La mode, en pleine métamorphose


Naviguant entre une nouvelle génération de consommateurs aux désirs bien précis, l’urgence climatique, mais aussi le besoin de se renouveler créativement, l’industrie de la mode n’a jamais été aussi en mouvement qu’à l’heure actuelle.
À côté de l’entrée «Mutation, nom féminin», le Larousse écrit: «Changement radical, conversion, évolution profonde.» C’est à peu de chose près ce que vit l’industrie de la mode depuis plusieurs saisons, chahutée par les changements sociaux, politiques et environnementaux qui rythment l’actualité, comme par l’émergence de nouveaux modes de consommation. «C’est complètement conjoncturel, l’addition de choses diverses, confirme Lucie Jeannot, chef de projet mode au sein de Première Vision, rendez-vous international des professionnels de l’industrie. Le numérique a créé de nouvelles habitudes d’information et de consommation, les nouvelles normes écologiques ont conduit à une prise de conscience de la part des consommateurs, et donc à une crise de la consommation. À l’aune de ces exigences, la mode, de luxe comme de masse, a dû se mettre au diapason.» Un an et demi plus tôt, les équipes de Première Vision prédisaient d’ailleurs que le thème du printemps-été 2025 serait celui de la mutation. «Nous nous posions alors énormément de questions sur le devenir de la mode, sur le commerce, on sentait que tout était en train de se transformer, et que ça allait prendre du temps. C’était également le moment où toutes les lois environnementales se mettaient en place. Aujourd’hui, nous sommes pile dans cet entre-deux, ce moment de transformation où l’on sait d’où on vient sans savoir exactement où on va. Un arrêt sur image, le moment où le papillon sort de la chrysalide.»

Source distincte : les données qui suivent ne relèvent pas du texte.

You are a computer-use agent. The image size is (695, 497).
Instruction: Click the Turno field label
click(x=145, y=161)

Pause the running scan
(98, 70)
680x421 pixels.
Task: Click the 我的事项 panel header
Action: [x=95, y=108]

Historiquement, l’industrie de la mode n’en est pourtant pas à sa première métamorphose. En 1858, le système de confection du vêtement connaît ses premiers remous avec la naissance de la haute couture, dont le porte-drapeau n’est autre que le Britannique (installé en France) Charles Frederick Worth. Sous son impulsion, le couturier n’est plus un simple exécutant, mais un créateur à part entière, qui réalise ses propres silhouettes au lieu de répondre aux demandes de ses riches clientes. Viendra ensuite la naissance du prêt-à-porter, quasiment un siècle plus tard, qui chamboule l’ordre établi de la mode. À la fin des années 1990, la naissance des grands groupes de luxe rebat à nouveau les cartes de l’industrie de la mode, qui doit ensuite faire face au boom de la fast fashion… En 2003, déjà, Gilles Lipovetsky et Elyette Roux relevaient dans Le Luxe éternel (Gallimard): «Depuis plus d’une décennie, le secteur du luxe connaît une véritable mutation organisationnelle, les petites entreprises indépendantes et semi-artisanales d’autrefois ayant cédé le pas aux conglomérats de taille internationale, aux groupes multimarques appliquant, quoique non exclusivement, des méthodes et des stratégies ayant fait leurs preuves sur les marchés de masse.»

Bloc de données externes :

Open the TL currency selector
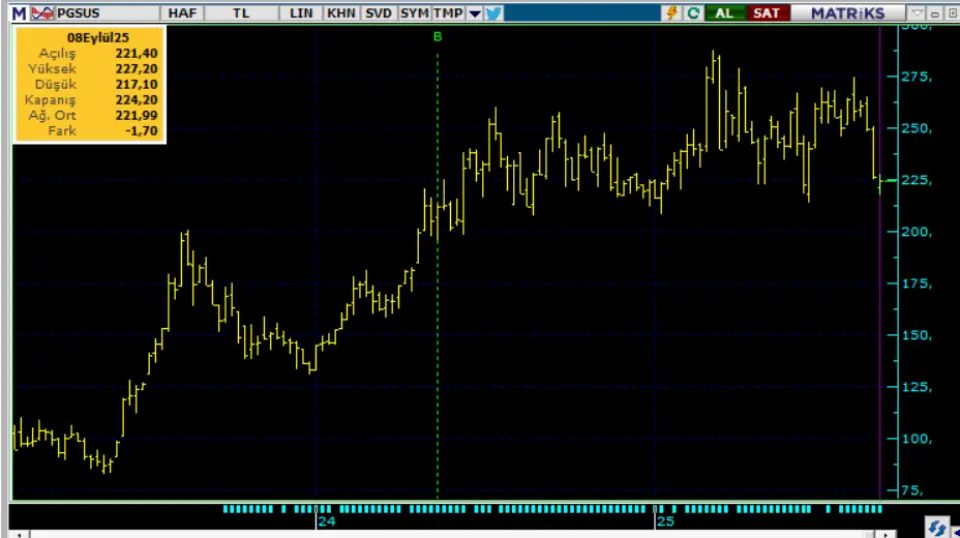 pos(241,13)
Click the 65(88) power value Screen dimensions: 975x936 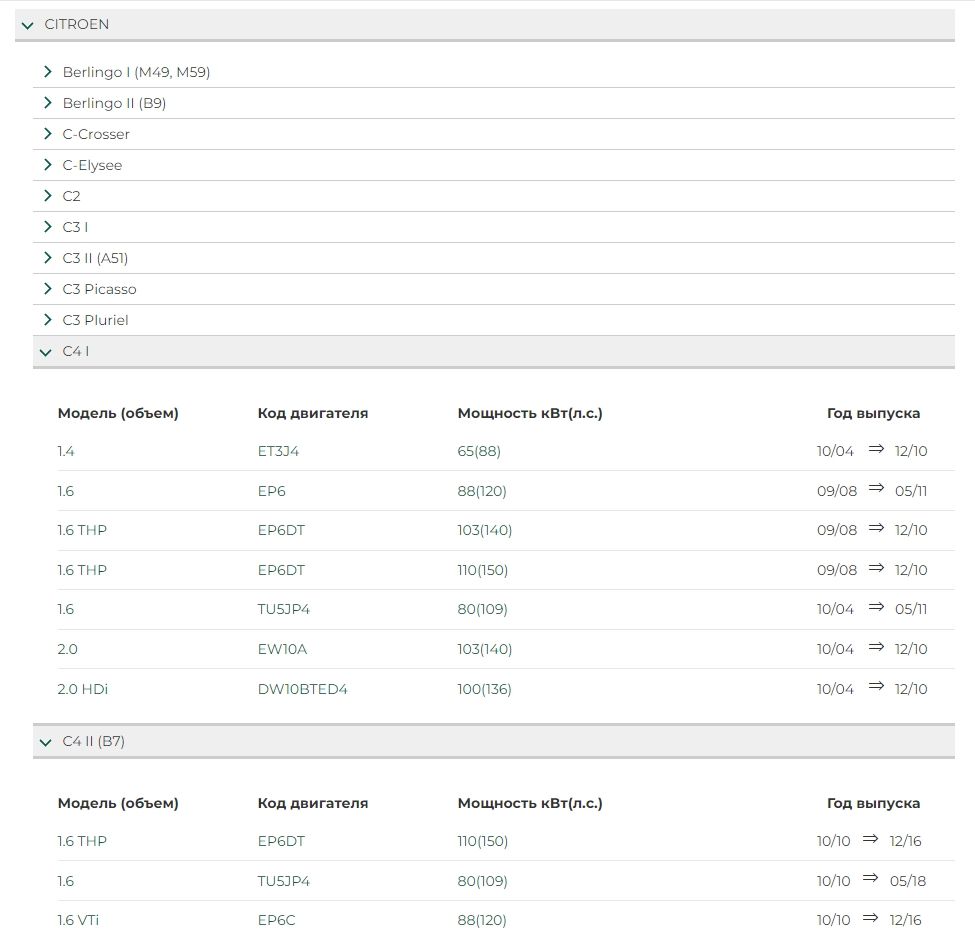pyautogui.click(x=479, y=451)
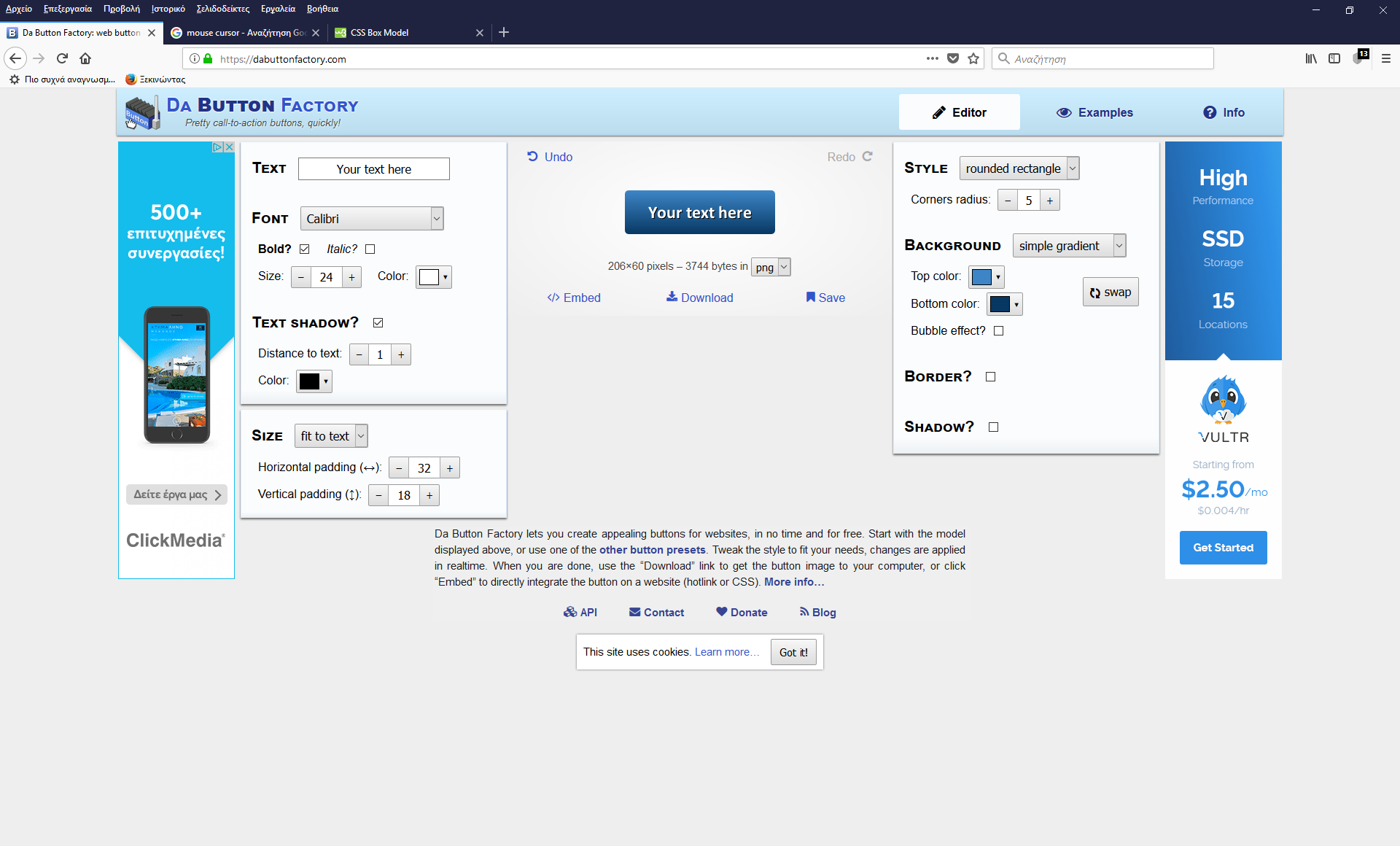Open the png format dropdown

coord(771,266)
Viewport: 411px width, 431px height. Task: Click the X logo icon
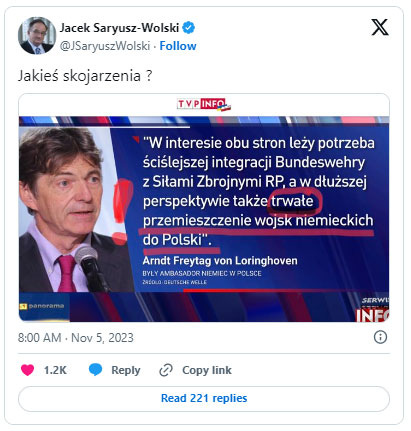coord(380,27)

«Là où cette mutation diffère de ses prédécesseurs, c’est qu’elle est aujourd’hui faite de paradoxes, explique Morgane Pouillot, chef de projet prospective et stratégies créatives au sein du cabinet de tendances Leherpeur Paris. Ce qui ressort vraiment, c’est que le système fonctionne de plus en plus en sablier: nous sommes face à une industrie du luxe de plus en plus chère, mais qui, paradoxalement, utilise une communication de masse et perd donc ce qui faisait sa rareté. Du côté des consommateurs, la dualité est tout aussi présente avec, à la fois, un besoin de rationalité et de consommation plus raisonnée, qui s’oppose à une demande très forte d’imaginaire et de narration. Au-delà du produit, ceux-ci sont désormais à la recherche d’une expérience.»
Morgane Pouillot rappelle d’ailleurs que «l’un des points-clés de cette mutation, c’est que le système de la mode ne peut plus fonctionner comme avant, justement parce que le consommateur fait désormais partie du système. Il n’est plus juste passif et impulse lui-même le changement. C’est parce qu’il exprime tous ses nouveaux besoins et désirs que les marques se retrouvent dans l’obligation de s’adapter.» Quelles réponses à cette demande de nouveauté? Le succès, d’abord, d’une nouvelle génération de créateurs, incarnée entre autres par le Belge Nicolas Di Felice chez Courrèges ou le duo français Arnaud Vaillant et Sébastien Meyer chez Coperni. Là où le premier adapte ses silhouettes aux comportements et mouvements d’une nouvelle génération très connectée (ses vestes et manteaux aux manches fendues de l’automne-hiver 2023 libéraient les bras de façon à faciliter le port du téléphone), les seconds sautent à pieds joints dans les nouvelles technologies, imaginant une robe en spray ou un sac composé à 99 % d’air. À la demande des aficionados d’une mode plus responsable (ils sont d’ailleurs de plus en plus nombreux à privilégier la seconde main), d’autres designers, comme la Française Marine Serre et la Suédoise Ellen Hodakova Larsson ont fait de l’upcycling (soit la réutilisation de matières et objets divers et variés) leur cheval de bataille.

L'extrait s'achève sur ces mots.